Pandora Launches Unlimited Premium Family Plan For $15 Per Month (betanews.com) 44
Mark Wycislik-Wilson, writing for BetaNews: Looking to better compete with the likes of Apple Music and Spotify, Pandora has launched a new Premium Family package. The new package offers unlimited access to all of Pandora's premium features for up to six people. The price is just $15 per month, but there's a 60-day free trial available so you can try it out for size first. Pandora explains that the new package offers "all of the features of Pandora Premium to up to six unique Pandora accounts simultaneously" and costs $14.99 USD monthly or $164.89 annually. As noted by Phone Arena, there are no limits on the number of tracks that can be streamed, there are no ads, and subscribers are free to download music for offline listening.
Pandora isn’t available where you are yet. (Score:2)
anyway US$15 to listen to music? Apple music, Youtube music, Google Music, etc, don't want to pay $50/month for music, I'll switch to radio or other free options
Re: (Score:3)
VPN's are so hard. /s
As a long time user of Pandora, and as an American living outside of the US, connecting to a VPN in the States to use State-side services is a daily occurrence and is a brainless operation now. Stop whining.
Actually, after hooking up Alexa, she seems to be able to stream Pandora without a VPN to the States. Nice work around for now, but requires Alexa.
Re: (Score:2)
I honestly didn't have to do anything.
I bought an Alexa in the States while visiting, then plugged it in, installed the Pandora skill, and it worked.
Re: (Score:2)
Yeah, that low dynamic range pop music played through a pringles can speaker into your kitchen really suffers because of the _compression_.
And before that we lived with radio, LPs, and -shiver- tape. Your assumptions about people's need for quality seem erroneous.
Re: (Score:2)
Re:Pandora isn’t available where you are yet (Score:4, Informative)
He probably paid the premium for one of those phones with more than 32Gb of storage that are becoming so rare.
I recently put a 200GB SanDisk flash into my cheap Samsung (ATT) prepaid Go phone. There's no streaming needed, and I have all my music with me. I have about 50GB left free on the flash, so I've got a long ways to go yet before it's full. I also have SiriusXM with both a sat radio and the phone app, but streaming is sub-optimal.

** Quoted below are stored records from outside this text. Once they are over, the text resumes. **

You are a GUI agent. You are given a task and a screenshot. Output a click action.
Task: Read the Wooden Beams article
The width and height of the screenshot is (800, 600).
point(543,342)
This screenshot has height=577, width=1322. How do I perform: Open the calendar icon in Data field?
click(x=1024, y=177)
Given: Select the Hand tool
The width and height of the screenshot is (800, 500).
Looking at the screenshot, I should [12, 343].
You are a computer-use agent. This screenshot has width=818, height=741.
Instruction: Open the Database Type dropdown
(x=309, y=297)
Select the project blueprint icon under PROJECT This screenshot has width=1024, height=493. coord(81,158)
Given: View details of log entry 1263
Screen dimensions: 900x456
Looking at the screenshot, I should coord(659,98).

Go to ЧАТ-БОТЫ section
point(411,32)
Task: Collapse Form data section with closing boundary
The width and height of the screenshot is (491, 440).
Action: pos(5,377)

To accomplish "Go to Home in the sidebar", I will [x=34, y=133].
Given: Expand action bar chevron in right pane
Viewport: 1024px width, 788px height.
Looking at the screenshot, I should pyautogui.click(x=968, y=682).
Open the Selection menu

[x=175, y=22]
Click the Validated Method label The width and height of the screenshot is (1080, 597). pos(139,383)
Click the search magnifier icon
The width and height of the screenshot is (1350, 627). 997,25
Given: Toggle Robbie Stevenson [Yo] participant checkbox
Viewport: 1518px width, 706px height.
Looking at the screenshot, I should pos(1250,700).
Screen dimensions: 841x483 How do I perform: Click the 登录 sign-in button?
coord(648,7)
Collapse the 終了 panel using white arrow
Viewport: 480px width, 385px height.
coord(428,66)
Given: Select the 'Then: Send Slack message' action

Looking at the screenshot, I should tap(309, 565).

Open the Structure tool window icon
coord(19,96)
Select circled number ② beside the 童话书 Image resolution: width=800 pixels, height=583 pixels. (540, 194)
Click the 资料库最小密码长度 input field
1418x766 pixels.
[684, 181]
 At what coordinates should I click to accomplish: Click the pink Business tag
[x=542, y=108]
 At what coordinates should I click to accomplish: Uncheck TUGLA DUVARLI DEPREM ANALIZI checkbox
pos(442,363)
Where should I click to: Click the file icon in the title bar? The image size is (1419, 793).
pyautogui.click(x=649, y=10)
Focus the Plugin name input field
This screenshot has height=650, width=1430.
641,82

I collect music and have done so since the late '80s. I have over a thousand CDs, all of which I've ripped to WAV files, and then converted to MP3s. I continue to purchase CDs at the many local thrift stores, maybe another 50 a year, plus purchase MP3s from Amazon.
When driving, it's just a cable to connect to the radio to play through the car's speakers.
This came in real handy when I had major surgery in mid Feb, and got stuck in the hospital for nine days. At least I had all my music on the phone, and the Kindle app on the tablet for entertainment.
Re: (Score:2)
With Apple Music (or Spotify, or Pandora), I could listen to 10 new albums every single day for that $180/year - more than 3,500 albums. Or I can listen to any given specific song, anytime I want - new stuff, old stuff, obscure stuff. I don't feel like I need to own music anymore, given how many other places there are to listen.
Re: (Score:3)
Apple's catalog is as big as any of the other services, and except for a few obscure comedy albums, there's never been something I've looked for and not found on the service.
As for access, I live in the suburbs. I commute to a bigger city nearby. 98% of my vacationing is to northern California, Nevada, and Arizona, and there's cell coverage/internet access everywhere but inside the national parks. Regardless, Apple lets you download music from its service to your device, and I do have a few thousand songs f
Re: Imagine paying for music (Score:3)
Most of them. I don't know anyone who doesn't get most of their music from a streaming service anymore.
I still buy tracks and download them. But I don't listen to shitty throwaway fad music that is only popular for a couple weeks. I still revisit tracks from decades ago. So the value I get from a $0.80 track is pretty good.
Re: (Score:1)
What sort of brainless consumer cuck would you have to be to pay monthly for music.
What sort of person do you have to be to post in such an obnoxiously, offensive manner. Oh, right, an Anonymous Coward.
Re: GEOLOCKED ADVERTISING (Score:1)
No one gives a shit about your worthless foreign money.
Re:After 18 years of existance, it's USA only (Score:5, Informative)
Does anyone still use Pandora?
I started using Pandora again after a couple of years on Apple Music because the song selection of my Apple Radio stations went to hell with the iOS 11 release. The dislike song is apparently non-functional in Apple Radio these days as well.
I tried Spotify for a while and really did not like the UI at all. They did better with song selection than Apple but the playlist for a station seems to be set when you choose one single artist or song as the seed.
Pandora lets you choose multiple artists or songs as seeds for your station. They come up with great songs that is related to the type of music in your station. I've encountered quite a few artists that I'd not previously heard on Pandora.
This family plan might just be the deal to get me to switch away from Apple Music.
Nice Try (Score:2)
Nice try, but YouTube has videos AND music.